On January 25, Darion Marcus Aguilar shot and killed two people before committing suicide at a mall in Columbia, Maryland. Two days later, Dr. Keith Ablow appeared Fox's America's News HQ to discuss the shooter's possible motive. Ablow dismissed the ready availability of guns, instead surmising that the shooter showed signs of "serious mental health care problems":
ABLOW: The anti-gun people are going to say, 'oh, it's the gun, it's the gun, it's the gun.' It isn't the gun. We have a crisis in terms of mental health care where I promise you that there were signs that this individual too was experiencing serious mental health care problems.
Despite Ablow's "promise" that Aguilar showed signs of mental health issues, as of yet there is no proof that he had a mental health condition. According to The Washington Post, Aguilar "had no contact with Maryland's mental health system that authorities have found, law enforcement officials said." CNN also reported that his journal, though it "expressed 'general unhappiness with his life,'" contained "nothing to indicate he was depressed."
Ablow's focus on Aguilar's mental health ignores the fact that firearm availability, not mental health conditions, is the most significant factor in much of gun violence.

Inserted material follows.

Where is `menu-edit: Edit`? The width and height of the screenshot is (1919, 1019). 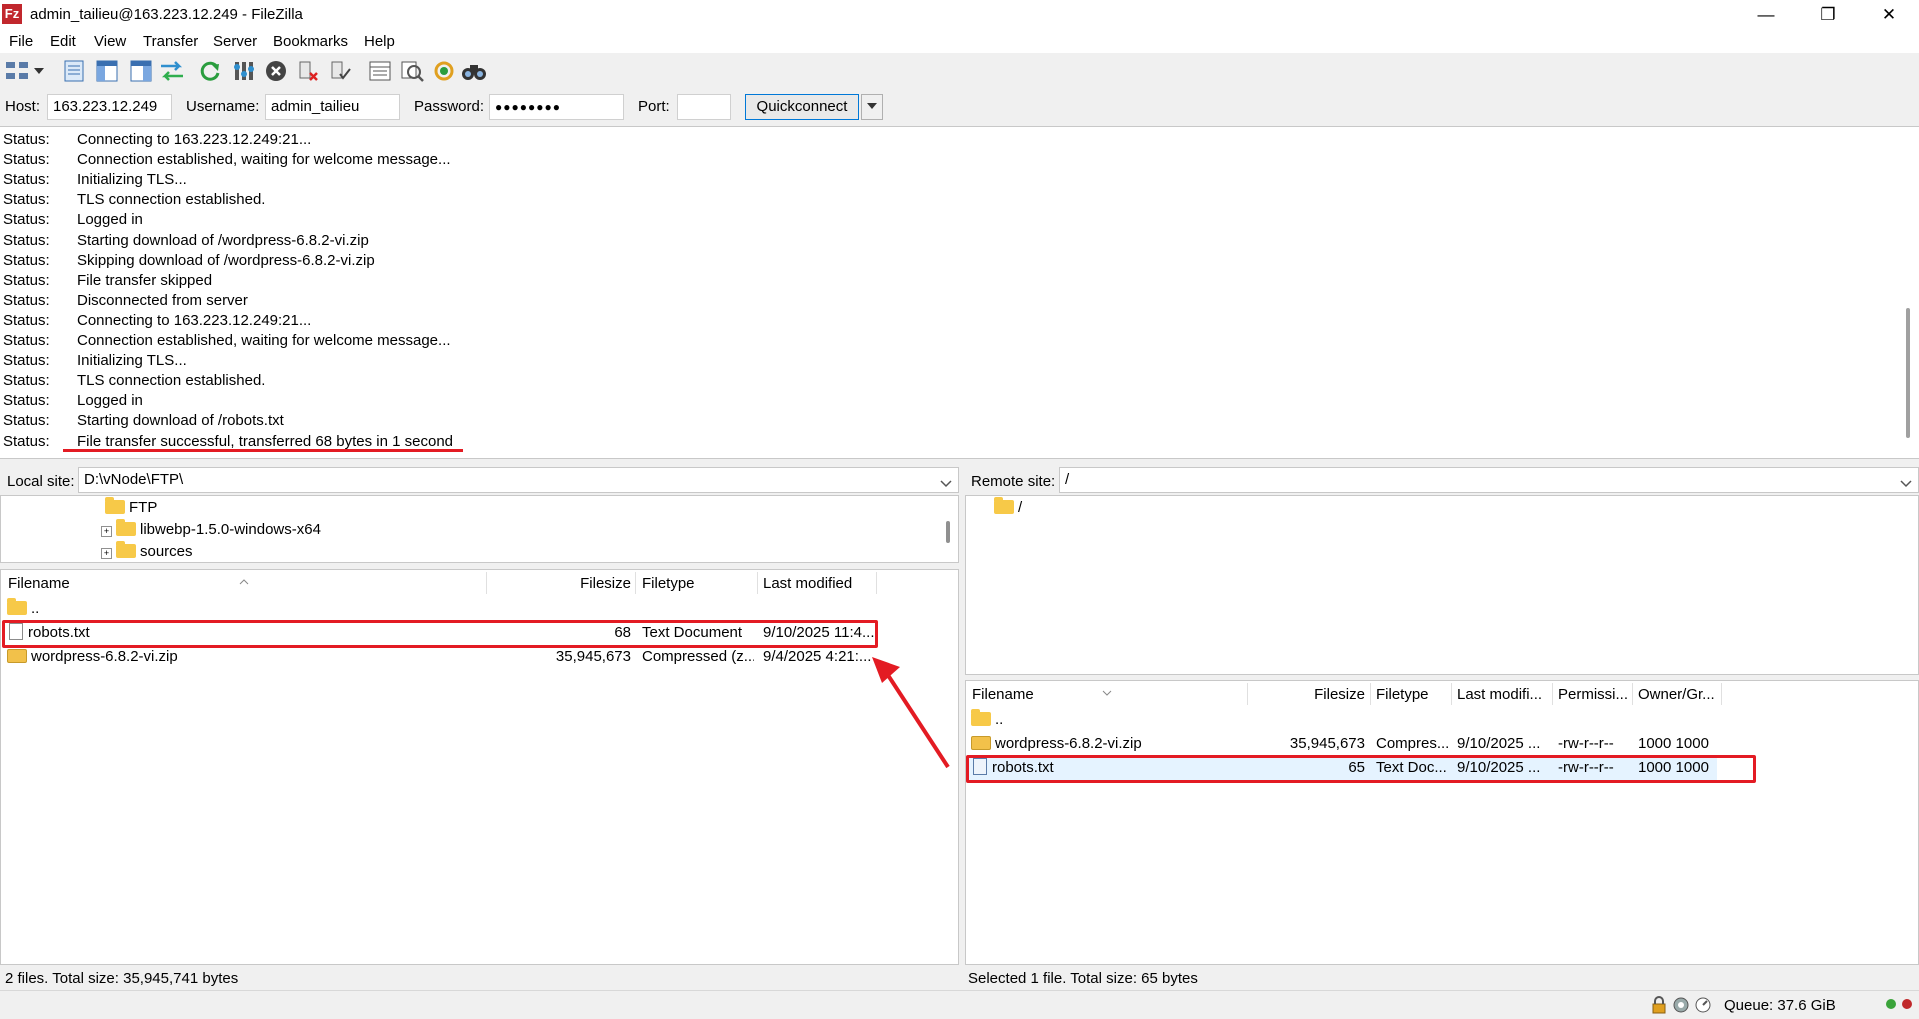 menu-edit: Edit is located at coordinates (63, 42).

A recent report by the Consortium for Risk-Based Firearm Policy debunks claims of a "direct causal connection between mental illness and violence" and shows that the notion that gun violence can be prevented by the institutionalization of people with mental health conditions is illogical:
Many recent gun violence prevention policy discussions have assumed a direct causal connection between mental illness and violence. The research evidence suggests that violence has many interacting causes, and that mental illness alone very rarely causes violence. As a result, strategies that aim to prevent gun violence by focusing solely on restricting access to guns by those diagnosed with a mental illness are unlikely to significantly reduce overall rates of gun violence in the US.
The report also notes that only about four percent of violence in the United States "is attributable to mental illness."